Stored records
= = = =
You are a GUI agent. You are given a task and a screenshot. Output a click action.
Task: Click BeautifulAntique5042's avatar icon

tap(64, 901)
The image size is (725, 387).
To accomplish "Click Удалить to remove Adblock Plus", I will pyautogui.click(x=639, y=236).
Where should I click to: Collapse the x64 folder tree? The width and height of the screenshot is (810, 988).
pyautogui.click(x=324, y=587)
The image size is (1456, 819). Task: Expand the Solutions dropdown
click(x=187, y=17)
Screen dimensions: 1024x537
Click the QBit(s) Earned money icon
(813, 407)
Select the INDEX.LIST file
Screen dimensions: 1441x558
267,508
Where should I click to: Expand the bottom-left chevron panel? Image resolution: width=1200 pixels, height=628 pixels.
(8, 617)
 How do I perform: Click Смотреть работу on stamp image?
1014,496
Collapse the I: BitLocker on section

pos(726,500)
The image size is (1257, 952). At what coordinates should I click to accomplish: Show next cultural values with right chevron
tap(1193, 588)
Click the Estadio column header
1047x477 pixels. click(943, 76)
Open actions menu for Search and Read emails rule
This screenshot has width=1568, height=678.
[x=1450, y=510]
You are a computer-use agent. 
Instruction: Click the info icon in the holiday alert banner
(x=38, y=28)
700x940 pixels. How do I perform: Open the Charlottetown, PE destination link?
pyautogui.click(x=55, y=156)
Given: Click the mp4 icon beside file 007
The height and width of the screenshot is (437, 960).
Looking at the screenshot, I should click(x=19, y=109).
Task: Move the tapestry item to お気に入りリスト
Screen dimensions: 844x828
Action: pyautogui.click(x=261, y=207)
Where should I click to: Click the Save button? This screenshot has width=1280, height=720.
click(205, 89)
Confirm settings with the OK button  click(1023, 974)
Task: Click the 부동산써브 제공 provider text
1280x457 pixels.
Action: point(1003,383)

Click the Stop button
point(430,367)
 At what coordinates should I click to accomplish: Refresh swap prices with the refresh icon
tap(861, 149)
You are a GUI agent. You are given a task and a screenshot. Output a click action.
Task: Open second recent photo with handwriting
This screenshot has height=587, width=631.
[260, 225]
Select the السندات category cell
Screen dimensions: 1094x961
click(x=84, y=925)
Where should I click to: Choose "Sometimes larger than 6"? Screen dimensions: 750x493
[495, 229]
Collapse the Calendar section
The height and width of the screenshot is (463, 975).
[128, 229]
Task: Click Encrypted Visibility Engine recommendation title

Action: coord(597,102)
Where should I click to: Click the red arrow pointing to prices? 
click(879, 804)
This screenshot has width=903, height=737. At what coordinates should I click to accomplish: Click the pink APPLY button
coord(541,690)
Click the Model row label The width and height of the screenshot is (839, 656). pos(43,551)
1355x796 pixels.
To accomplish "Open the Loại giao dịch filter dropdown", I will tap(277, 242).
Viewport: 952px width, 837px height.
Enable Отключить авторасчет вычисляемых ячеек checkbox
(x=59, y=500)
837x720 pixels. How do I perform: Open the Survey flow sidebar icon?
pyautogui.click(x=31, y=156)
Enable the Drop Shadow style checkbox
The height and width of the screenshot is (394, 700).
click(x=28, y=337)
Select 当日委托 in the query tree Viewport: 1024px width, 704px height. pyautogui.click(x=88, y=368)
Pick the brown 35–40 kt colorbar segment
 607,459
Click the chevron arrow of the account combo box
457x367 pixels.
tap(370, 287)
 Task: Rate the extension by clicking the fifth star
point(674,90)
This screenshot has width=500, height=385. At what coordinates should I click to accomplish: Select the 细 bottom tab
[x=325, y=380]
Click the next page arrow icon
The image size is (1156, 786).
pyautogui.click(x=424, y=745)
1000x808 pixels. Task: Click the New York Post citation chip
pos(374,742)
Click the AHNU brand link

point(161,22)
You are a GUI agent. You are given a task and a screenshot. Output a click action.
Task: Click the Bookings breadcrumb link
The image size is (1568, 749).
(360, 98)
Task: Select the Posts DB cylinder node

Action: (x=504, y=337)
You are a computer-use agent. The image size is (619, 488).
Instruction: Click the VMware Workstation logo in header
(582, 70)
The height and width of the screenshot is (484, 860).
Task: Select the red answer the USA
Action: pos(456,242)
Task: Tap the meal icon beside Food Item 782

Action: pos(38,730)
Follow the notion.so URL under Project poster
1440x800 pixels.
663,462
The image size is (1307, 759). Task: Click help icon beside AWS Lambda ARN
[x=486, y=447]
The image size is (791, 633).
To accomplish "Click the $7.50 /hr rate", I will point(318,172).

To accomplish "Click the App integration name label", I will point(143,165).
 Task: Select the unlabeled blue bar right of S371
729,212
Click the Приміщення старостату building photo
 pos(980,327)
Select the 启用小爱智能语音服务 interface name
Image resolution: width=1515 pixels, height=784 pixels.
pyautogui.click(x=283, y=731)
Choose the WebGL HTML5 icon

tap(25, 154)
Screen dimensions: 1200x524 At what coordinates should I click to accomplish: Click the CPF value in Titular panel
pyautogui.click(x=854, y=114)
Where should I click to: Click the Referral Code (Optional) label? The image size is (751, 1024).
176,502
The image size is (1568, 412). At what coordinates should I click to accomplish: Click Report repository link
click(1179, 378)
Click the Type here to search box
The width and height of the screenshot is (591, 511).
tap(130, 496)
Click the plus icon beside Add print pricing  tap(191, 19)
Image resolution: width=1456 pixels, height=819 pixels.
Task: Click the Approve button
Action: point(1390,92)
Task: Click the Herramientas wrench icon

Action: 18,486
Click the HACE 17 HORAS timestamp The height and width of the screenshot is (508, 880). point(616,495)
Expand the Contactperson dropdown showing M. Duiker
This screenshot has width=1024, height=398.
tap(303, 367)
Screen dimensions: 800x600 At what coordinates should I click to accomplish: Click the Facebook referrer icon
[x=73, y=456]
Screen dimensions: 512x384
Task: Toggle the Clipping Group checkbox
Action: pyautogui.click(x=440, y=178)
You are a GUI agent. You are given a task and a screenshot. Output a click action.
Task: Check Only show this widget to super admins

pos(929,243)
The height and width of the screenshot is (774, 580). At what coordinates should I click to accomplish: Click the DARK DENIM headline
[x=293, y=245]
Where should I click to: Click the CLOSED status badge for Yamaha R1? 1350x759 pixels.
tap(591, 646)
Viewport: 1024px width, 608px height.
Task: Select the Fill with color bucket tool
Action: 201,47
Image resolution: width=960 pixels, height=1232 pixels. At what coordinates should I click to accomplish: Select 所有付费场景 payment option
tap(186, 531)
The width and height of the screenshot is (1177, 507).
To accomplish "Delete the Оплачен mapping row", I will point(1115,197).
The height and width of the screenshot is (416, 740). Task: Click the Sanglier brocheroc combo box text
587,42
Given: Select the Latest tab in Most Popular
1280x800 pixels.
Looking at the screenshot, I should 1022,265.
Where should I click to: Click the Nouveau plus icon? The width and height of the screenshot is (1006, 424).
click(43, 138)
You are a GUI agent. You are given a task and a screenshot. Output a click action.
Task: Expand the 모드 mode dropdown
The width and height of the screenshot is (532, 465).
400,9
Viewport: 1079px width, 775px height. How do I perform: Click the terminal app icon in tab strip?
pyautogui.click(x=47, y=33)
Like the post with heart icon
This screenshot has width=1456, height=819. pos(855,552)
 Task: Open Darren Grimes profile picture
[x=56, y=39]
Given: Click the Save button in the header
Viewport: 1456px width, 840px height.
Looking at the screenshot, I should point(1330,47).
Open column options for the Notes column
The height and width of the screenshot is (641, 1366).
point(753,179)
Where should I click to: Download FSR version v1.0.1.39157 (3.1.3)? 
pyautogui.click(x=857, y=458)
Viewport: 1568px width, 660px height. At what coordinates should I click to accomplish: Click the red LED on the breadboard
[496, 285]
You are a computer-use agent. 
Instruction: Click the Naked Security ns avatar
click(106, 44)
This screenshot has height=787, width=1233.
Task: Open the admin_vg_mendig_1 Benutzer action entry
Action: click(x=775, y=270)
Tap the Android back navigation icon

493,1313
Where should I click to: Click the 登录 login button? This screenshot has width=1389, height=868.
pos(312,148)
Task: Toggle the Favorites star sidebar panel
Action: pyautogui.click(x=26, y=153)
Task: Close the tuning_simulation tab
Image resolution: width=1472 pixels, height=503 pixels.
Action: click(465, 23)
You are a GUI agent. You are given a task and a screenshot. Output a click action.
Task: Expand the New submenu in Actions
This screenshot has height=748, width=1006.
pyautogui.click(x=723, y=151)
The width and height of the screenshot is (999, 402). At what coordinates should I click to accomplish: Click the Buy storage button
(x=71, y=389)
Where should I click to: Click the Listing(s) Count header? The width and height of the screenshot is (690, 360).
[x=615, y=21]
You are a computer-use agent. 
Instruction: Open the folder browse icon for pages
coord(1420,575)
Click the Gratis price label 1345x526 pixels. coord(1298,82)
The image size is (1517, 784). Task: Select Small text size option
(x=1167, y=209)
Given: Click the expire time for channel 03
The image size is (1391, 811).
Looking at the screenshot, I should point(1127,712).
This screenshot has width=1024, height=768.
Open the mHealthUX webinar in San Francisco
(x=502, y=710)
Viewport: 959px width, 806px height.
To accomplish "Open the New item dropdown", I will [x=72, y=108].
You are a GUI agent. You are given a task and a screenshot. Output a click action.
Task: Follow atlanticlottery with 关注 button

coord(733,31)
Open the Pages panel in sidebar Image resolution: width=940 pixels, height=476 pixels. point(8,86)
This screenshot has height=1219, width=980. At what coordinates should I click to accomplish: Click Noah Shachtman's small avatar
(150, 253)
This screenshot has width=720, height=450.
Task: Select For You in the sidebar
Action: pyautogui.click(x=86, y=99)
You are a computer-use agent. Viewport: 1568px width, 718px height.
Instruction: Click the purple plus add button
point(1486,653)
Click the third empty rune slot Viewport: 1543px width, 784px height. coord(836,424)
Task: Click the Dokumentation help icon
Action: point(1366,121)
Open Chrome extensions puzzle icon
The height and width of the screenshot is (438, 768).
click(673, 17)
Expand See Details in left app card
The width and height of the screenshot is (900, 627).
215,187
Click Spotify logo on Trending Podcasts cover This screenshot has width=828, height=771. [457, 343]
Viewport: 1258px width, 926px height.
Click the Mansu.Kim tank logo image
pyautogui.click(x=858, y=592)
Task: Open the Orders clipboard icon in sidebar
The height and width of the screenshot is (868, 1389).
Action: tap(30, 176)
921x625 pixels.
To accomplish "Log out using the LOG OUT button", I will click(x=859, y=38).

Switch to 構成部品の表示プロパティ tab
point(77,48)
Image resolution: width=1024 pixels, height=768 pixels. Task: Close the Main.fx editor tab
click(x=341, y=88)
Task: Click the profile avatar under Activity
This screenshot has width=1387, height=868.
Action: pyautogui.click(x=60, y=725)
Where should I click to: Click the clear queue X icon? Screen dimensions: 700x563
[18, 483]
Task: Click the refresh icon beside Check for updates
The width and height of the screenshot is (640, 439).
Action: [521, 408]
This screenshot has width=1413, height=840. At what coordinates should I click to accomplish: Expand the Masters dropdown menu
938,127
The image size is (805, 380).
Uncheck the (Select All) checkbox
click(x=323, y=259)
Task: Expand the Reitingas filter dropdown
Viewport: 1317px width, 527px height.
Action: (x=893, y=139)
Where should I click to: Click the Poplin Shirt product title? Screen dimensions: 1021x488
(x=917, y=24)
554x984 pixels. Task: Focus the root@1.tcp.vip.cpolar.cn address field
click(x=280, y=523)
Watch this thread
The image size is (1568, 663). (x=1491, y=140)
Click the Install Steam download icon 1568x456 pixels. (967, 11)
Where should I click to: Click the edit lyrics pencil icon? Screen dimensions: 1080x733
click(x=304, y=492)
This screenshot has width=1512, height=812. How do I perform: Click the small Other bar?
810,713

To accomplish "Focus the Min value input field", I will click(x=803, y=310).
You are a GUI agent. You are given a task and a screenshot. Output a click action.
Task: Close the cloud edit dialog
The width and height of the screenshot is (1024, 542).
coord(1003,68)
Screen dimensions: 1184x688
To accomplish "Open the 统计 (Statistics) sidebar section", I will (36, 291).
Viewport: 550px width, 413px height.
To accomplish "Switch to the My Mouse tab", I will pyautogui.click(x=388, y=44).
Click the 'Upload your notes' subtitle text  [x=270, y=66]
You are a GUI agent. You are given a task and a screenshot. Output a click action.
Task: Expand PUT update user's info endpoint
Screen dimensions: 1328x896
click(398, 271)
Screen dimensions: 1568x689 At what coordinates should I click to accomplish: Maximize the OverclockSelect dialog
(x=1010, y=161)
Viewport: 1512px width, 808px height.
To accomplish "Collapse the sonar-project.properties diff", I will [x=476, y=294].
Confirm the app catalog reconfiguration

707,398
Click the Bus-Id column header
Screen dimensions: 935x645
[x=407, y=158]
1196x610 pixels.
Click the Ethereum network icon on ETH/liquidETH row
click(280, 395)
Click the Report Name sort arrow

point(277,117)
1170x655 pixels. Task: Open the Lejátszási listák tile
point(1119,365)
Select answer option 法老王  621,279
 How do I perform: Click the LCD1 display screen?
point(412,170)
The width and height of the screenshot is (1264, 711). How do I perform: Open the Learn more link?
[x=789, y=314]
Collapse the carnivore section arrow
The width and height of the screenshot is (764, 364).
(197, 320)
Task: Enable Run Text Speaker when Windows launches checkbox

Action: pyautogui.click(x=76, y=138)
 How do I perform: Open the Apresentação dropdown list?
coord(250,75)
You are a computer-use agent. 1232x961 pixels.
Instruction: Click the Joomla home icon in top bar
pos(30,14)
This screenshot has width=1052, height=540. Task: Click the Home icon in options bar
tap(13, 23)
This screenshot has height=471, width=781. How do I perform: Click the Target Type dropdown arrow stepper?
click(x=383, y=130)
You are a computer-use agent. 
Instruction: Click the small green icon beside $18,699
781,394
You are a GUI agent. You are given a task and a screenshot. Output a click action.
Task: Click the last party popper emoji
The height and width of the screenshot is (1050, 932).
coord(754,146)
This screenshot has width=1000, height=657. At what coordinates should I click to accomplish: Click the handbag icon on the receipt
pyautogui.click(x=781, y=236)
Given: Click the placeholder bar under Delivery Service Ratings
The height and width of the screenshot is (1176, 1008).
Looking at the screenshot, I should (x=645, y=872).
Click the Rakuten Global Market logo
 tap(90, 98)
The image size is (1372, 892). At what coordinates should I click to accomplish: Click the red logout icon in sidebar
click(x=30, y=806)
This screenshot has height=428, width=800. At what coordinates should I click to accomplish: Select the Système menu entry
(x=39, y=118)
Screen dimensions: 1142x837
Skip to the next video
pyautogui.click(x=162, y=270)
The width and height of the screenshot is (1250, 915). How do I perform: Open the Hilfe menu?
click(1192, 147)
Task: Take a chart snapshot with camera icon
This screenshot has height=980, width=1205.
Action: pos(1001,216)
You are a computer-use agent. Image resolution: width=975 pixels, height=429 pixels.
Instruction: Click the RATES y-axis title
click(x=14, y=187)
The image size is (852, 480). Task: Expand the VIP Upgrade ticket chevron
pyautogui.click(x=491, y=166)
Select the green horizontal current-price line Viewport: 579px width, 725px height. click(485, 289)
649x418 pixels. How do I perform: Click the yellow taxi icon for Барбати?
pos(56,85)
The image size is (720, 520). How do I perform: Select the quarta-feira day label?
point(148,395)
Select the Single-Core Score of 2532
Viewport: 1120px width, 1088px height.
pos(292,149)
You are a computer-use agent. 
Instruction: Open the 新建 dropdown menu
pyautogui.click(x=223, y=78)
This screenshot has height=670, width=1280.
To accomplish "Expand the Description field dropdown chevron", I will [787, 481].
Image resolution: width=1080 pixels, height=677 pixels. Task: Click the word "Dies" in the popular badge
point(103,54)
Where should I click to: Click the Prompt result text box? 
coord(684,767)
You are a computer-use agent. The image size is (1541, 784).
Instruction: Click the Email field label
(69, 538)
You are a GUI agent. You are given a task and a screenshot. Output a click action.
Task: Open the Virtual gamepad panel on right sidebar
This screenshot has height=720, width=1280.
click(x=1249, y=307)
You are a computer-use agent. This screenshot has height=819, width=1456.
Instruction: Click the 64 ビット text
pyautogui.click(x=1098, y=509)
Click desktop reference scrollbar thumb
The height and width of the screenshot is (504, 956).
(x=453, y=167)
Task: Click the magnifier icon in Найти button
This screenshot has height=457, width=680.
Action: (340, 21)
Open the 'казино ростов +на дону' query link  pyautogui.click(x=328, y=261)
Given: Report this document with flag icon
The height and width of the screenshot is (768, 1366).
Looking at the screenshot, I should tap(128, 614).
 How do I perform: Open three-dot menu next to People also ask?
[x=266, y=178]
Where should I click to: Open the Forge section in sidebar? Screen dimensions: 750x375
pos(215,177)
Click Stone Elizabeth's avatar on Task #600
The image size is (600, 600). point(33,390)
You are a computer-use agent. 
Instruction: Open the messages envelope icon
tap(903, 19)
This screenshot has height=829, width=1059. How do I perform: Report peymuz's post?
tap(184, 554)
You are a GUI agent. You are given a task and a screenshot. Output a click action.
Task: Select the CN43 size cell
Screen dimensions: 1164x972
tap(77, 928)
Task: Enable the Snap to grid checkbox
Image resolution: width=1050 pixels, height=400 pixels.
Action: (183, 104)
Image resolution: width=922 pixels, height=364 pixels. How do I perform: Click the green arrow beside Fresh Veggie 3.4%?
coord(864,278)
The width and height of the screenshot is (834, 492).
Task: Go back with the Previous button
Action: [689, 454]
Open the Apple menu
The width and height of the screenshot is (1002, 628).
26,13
= = = =
#### [YOUR TASK]
Look above for the line holding "Open Chrome extensions puzzle icon", then set down exactly that line and every line after it up to and including the line holding "Click the Install", with nothing else.

#### [ANSWER TO THIS EXERCISE]
Open Chrome extensions puzzle icon
The height and width of the screenshot is (438, 768).
click(673, 17)
Expand See Details in left app card
The width and height of the screenshot is (900, 627).
215,187
Click Spotify logo on Trending Podcasts cover This screenshot has width=828, height=771. [457, 343]
Viewport: 1258px width, 926px height.
Click the Mansu.Kim tank logo image
pyautogui.click(x=858, y=592)
Task: Open the Orders clipboard icon in sidebar
The height and width of the screenshot is (868, 1389).
Action: tap(30, 176)
921x625 pixels.
To accomplish "Log out using the LOG OUT button", I will click(x=859, y=38).

Switch to 構成部品の表示プロパティ tab
point(77,48)
Image resolution: width=1024 pixels, height=768 pixels. Task: Close the Main.fx editor tab
click(x=341, y=88)
Task: Click the profile avatar under Activity
This screenshot has width=1387, height=868.
Action: pyautogui.click(x=60, y=725)
Where should I click to: Click the clear queue X icon? Screen dimensions: 700x563
[18, 483]
Task: Click the refresh icon beside Check for updates
The width and height of the screenshot is (640, 439).
Action: [521, 408]
This screenshot has width=1413, height=840. At what coordinates should I click to accomplish: Expand the Masters dropdown menu
938,127
The image size is (805, 380).
Uncheck the (Select All) checkbox
click(x=323, y=259)
Task: Expand the Reitingas filter dropdown
Viewport: 1317px width, 527px height.
Action: (x=893, y=139)
Where should I click to: Click the Poplin Shirt product title? Screen dimensions: 1021x488
(x=917, y=24)
554x984 pixels. Task: Focus the root@1.tcp.vip.cpolar.cn address field
click(x=280, y=523)
Watch this thread
The image size is (1568, 663). (x=1491, y=140)
Click the Install Steam download icon 1568x456 pixels. (967, 11)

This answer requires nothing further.